As for the breach of confidentiality, if the physician has privleges at the hospital, he or she may be able to simply review your chart at any time.
Best of luck to you!
In no way am I offering you legal advice, and in no way has my comment created an attorney-client relationship. You are not to rely upon my note above in any way, but insted need to sit down with counsel and share all relevant facts before receiving fully-informed legal advice. If you want to be completely sure of your rights, you must sit down with an experienced criminal defense attorney to be fully aware of your rights.
The hospital did a blood analysis to determine what drugs you were on (2) and in what quantity. That was a fairly standard procedure for an emergency transport arrival.
You may, as noted, have signed a release; it is also likely your PCP is affiliated with the hospital. Note also that your records may be in a common insurance file.
As your physician should have access to your medical records in order to treat you, I fail to see a cause of action.
The foregoing is for general information purposes and does not establish an attorney-client relationship.
Yes, it would be legal to drug test you if you were treated for this type of injury. They hospital needed to know if you had drugs in your system so that if they needed to operate on you if the trauma was serious enough.
I don't think that if your doctor was notified that it was done maliciously, because it wouldn't be outside the boundaries of reasonable care to advise your primary care physician.
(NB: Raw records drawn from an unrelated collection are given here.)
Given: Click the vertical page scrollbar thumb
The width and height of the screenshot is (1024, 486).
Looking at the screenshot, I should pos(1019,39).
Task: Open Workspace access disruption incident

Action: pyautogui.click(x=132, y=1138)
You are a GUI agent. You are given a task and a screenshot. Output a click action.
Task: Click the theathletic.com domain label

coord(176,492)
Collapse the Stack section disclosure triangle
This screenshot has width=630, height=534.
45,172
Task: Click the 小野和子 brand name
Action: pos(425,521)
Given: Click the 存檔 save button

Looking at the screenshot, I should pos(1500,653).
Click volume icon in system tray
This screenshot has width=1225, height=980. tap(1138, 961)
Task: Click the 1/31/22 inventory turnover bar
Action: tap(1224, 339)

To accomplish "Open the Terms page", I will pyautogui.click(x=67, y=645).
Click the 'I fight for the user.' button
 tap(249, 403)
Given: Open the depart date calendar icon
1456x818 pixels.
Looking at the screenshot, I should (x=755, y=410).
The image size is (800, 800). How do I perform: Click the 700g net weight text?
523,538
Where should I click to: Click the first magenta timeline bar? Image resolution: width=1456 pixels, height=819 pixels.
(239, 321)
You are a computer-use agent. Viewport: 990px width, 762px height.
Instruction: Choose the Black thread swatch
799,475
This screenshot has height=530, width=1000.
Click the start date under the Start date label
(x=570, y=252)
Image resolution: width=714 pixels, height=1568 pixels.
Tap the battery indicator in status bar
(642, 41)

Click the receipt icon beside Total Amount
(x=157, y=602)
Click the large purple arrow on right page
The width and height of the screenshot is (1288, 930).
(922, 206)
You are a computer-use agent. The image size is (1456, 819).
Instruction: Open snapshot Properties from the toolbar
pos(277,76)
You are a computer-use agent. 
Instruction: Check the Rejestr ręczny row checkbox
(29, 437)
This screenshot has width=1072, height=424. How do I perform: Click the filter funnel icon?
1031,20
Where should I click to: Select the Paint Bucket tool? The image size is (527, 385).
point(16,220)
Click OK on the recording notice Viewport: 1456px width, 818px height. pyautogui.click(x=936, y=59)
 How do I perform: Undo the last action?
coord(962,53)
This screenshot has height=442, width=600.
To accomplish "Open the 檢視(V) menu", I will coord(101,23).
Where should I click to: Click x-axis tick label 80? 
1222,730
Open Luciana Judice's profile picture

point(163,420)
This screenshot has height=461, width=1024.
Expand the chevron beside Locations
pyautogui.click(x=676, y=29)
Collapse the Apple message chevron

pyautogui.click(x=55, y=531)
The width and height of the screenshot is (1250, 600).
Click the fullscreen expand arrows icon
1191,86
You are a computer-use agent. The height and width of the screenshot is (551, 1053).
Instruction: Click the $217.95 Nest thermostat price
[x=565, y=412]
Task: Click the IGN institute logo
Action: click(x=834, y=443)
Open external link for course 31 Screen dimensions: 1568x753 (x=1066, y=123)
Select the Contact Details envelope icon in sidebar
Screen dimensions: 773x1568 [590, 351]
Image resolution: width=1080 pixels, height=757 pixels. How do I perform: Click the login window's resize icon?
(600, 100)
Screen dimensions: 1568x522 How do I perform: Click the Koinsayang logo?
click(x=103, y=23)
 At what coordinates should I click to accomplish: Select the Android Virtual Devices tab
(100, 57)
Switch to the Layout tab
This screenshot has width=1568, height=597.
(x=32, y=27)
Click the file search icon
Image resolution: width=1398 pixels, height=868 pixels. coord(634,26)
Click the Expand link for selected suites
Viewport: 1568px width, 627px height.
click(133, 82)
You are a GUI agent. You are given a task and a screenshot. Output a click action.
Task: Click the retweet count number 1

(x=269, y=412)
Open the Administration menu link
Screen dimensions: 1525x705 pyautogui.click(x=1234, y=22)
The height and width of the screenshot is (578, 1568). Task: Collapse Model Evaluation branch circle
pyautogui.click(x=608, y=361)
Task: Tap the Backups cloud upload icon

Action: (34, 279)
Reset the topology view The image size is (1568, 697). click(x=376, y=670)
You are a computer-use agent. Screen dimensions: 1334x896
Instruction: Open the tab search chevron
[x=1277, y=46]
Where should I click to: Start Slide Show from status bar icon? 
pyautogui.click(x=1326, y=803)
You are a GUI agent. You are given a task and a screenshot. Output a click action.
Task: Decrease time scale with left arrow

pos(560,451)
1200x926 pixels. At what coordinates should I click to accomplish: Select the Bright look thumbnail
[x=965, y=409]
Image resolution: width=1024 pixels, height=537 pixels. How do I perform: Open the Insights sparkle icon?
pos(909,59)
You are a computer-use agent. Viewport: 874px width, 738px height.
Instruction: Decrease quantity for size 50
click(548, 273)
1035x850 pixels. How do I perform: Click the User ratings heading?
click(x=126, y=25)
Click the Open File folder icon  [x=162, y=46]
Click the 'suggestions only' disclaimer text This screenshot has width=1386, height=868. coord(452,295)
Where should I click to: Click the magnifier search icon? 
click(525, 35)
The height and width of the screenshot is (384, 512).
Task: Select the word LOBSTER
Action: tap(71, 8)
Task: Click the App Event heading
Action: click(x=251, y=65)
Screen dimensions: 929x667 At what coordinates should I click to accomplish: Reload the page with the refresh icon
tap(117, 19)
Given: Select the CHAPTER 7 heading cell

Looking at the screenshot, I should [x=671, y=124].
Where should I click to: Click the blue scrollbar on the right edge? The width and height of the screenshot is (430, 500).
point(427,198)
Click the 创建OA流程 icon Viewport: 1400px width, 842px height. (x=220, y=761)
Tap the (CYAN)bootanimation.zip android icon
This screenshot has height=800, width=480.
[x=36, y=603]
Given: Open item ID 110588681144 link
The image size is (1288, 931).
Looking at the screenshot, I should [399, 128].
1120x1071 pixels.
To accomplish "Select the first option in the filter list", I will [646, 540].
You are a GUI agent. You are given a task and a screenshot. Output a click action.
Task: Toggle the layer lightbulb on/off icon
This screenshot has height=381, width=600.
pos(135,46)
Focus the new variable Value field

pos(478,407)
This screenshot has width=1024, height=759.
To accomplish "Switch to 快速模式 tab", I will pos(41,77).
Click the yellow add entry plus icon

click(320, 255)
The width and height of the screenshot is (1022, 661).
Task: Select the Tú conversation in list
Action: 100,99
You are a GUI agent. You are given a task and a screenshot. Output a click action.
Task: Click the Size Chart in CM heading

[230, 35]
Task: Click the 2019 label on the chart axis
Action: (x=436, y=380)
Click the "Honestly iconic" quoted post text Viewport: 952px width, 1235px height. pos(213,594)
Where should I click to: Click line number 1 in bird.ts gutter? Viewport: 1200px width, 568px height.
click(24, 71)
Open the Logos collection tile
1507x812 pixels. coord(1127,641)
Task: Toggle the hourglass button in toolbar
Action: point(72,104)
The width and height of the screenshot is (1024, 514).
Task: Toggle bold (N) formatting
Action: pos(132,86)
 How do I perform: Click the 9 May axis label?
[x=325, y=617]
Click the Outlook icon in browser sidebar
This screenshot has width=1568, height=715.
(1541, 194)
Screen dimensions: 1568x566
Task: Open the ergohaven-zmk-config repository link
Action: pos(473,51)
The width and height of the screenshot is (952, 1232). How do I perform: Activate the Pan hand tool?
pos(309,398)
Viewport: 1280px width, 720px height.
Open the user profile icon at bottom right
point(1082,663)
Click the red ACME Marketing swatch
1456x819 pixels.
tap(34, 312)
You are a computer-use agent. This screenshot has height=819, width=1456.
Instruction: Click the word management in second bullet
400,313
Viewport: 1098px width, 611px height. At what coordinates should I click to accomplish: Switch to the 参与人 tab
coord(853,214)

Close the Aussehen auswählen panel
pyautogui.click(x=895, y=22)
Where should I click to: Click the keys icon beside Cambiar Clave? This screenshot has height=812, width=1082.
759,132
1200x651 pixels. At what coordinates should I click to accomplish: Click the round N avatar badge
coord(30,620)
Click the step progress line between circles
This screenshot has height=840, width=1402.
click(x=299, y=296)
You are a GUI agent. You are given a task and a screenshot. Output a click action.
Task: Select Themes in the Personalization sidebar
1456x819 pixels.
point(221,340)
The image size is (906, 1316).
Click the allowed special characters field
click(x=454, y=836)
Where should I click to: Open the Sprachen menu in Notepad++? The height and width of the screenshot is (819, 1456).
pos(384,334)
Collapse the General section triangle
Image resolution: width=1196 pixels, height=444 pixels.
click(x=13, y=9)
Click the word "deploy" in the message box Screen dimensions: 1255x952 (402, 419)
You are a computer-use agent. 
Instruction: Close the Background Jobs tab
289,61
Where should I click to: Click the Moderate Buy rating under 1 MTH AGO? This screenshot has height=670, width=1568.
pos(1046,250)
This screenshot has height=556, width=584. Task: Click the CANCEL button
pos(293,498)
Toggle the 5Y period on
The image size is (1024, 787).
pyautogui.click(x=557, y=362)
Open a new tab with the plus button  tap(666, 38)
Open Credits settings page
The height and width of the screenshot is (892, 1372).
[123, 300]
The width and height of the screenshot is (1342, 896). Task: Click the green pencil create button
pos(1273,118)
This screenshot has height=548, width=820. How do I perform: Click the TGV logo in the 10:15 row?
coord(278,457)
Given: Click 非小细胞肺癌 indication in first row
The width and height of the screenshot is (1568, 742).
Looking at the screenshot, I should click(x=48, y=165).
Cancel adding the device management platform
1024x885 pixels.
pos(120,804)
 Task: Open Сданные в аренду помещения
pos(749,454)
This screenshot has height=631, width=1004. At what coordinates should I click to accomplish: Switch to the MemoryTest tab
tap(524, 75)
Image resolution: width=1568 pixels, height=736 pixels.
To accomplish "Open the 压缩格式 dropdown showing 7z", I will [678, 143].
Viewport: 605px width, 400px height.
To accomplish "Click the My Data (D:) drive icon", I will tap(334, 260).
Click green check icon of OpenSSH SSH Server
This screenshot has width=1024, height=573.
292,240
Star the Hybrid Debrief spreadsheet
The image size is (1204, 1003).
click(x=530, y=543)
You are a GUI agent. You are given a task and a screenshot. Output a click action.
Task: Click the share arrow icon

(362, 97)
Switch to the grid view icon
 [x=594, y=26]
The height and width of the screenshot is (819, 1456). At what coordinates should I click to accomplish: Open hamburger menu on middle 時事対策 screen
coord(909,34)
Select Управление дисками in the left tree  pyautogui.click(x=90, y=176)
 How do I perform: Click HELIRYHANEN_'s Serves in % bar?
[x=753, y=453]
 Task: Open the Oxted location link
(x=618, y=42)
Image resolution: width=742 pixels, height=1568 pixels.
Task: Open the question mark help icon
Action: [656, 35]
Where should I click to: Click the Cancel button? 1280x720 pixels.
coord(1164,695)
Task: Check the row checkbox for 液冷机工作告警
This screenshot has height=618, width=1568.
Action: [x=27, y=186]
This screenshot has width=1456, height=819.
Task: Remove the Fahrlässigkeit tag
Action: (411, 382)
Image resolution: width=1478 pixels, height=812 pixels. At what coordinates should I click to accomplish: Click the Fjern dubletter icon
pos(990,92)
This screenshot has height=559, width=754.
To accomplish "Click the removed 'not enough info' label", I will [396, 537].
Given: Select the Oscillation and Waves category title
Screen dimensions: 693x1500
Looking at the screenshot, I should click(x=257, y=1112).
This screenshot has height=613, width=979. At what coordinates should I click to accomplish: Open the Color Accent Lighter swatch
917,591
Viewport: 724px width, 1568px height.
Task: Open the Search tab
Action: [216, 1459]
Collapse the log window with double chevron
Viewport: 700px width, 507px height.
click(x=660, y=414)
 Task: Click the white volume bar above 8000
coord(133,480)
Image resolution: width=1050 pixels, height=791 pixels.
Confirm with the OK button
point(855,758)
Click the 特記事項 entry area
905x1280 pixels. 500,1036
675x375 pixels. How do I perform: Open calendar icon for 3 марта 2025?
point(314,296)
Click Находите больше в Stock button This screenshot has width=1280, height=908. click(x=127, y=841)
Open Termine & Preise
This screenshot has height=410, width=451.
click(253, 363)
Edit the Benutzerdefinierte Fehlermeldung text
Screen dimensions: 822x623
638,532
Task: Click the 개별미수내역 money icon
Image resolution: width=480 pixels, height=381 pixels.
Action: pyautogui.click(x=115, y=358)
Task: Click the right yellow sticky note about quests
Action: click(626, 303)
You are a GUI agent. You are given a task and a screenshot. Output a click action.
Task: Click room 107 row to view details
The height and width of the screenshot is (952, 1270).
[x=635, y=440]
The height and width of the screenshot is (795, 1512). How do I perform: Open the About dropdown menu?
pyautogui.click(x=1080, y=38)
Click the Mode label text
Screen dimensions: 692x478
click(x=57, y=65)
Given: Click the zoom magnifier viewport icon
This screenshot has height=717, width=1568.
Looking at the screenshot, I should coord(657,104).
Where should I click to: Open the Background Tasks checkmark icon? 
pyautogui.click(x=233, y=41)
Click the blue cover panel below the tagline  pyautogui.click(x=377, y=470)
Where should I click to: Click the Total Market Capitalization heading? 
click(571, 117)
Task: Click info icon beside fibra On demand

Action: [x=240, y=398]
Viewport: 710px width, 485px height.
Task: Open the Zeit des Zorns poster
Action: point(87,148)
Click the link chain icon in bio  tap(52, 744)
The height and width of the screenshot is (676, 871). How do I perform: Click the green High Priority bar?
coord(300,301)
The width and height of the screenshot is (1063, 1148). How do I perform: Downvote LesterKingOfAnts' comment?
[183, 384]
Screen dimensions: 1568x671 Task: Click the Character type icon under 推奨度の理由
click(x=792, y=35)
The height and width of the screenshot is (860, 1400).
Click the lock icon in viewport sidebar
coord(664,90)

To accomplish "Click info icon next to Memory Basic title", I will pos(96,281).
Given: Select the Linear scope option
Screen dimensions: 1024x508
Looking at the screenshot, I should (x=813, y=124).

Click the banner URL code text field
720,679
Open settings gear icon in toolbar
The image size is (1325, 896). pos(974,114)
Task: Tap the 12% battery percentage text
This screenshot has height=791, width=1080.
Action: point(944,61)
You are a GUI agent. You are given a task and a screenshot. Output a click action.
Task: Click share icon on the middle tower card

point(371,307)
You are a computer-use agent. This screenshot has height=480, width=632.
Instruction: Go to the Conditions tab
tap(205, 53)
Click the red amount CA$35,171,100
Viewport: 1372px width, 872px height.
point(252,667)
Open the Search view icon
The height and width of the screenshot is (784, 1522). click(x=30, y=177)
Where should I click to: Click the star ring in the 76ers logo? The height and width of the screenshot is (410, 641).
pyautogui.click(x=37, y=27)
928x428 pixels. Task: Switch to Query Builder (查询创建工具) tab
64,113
Your medical records are confidential for all other purposes, however. This is due to the HIPPA act, which prevents doctors from disclosing your medical history to anyone but other doctors.
The theory of law in which the hospital can drug test you and notify your physician is known as implied consent. That means since you arrived in need of treatment and you were incapacitated, the doctors could assume that you consented to reasonable amount of medical treatment to make sure you were ok.